We need to reclaim our time, our relationships and our purpose through intentional living
So we're going to talk about waking up from autopilot. There are so many ways in which our lives are automated today. We need to wake up from that and not be on autopilot and reclaim our time, our relationships, and our purpose through intentional live living. Because culture is celebrating hustle and it is luring us, to digital distraction. But God calls us to walk wisely and to live with intention. Now we're intentional about things like our budget or maybe our next vacation, but not always about our souls. So I really, really want to encourage you to wake up today. Wake up, wake up, wake up, wake up to ways that you maybe are not living intentionally. Because if we don't live with godly intention, the world is gladly going to fill the gaps. For we need to think about what does it mean to wake up spiritually and prioritize our heavenly goals over our earthly ones?

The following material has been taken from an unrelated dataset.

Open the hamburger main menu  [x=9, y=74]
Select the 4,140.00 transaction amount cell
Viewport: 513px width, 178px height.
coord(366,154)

That's so difficult to do. But we live in an age of intentionality about temporary things. That's really where our investment is going, all of the things that are here. And yet we're just passive about earthly, about our, our eternal things, about being intentional about storing up our treasures in heaven. We're not very intentional about that. We kind of just, okay, well, I'm just gonna live my life every day and just hope for the best. But the apostle Paul warns us pretty strictly there not to drift. And intentional living starts with being aware of how we are living in an age like that. Because living intentionally, it's a buzzword. It is a cultural buzzword, but we can have spiritual impact from that.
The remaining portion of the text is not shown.